The evolutionary history was inferred by using the Maximum Likelihood method with complete deletion option and bootstrap set at 500 and analyzed in MEGA 1178. Depending on performed MEGA 11 analysis, different evolutionary models were used to construct the phylogenetic trees. Jukes-Cantor model was applied in case of R. helvetica gltA, R. raoultii gltA and R. monacensis ompB; while Kimura 2-parameter method was used in case of B. afzelii flaB and B. garinii flaB. Tamura 3-parameter model was chosen to construct B. burgdorferi flaB and R. aeschlimannii gltA phylogenetic tree. To determine genetic diversity of analyzed sequences, the proportion of nucleotide sites changes between them was calculated as p-distance in MEGA 1178.

Statistical analysis

The type of data distribution was checked using the Shapiro–Wilk test. Long-term climatic data was tested using parametric t-test. Non parametric tests were used to check differences in the number of collected ticks between studied sites (U-Mann Whitney test), while the statistical differences in the value of temperature and humidity measured at the time of tick collection between studied sites over the years were tested using Kruskal–Wallis test. Spearman’s correlation coefficient test was used to determine association of temperature and humidity with tick activity.

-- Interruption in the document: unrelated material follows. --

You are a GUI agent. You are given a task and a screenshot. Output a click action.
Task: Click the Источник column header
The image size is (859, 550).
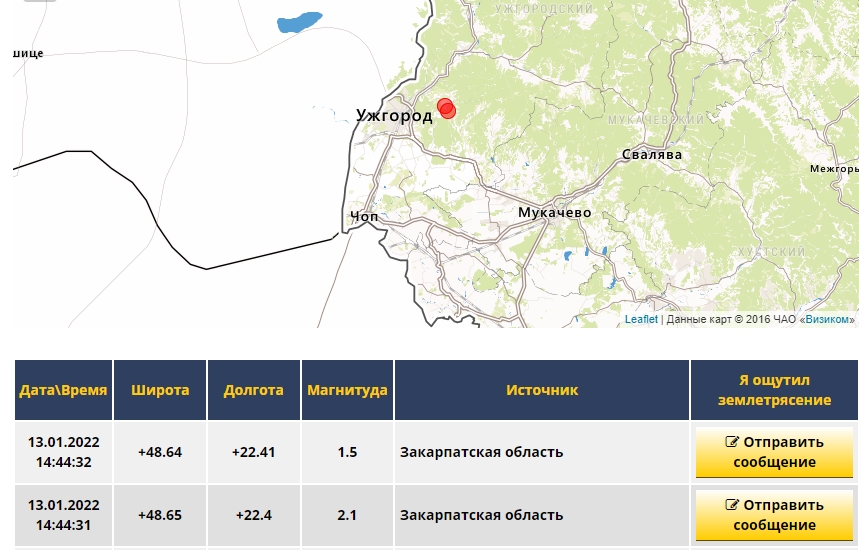pyautogui.click(x=541, y=390)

The chi-square test was used to analyze the prevalence of microorganisms detected in D. reticulatus and I. ricinus ticks, as well as the differences between subsequent study years and biotopes. The significance of differences in p-distance values were compared using U-Mann Whitney test.

The significance level was set at p < 0.05. Statistical calculations were performed using the STATISTICA 13.3 PL statistical package (StatSoft, TIBCO Software Inc, Palo Alto, CA, USA) and GraphPad 8.4 (GraphPad Software Inc., La Jolla, CA, USA).

Multiple correspondence analysis

Multiple correspondence analysis (MCA) was used to analyze the associations between the tick-borne pathogens, tick species and sampling sites (biotopes). The inertia values were calculated by the standard “Burt matrix” method. The analyses were performed using the statistical software package Statgraphics Centurion v. 16.1.03 (StatPoint Technologies Inc, Warrenton, VA, USA).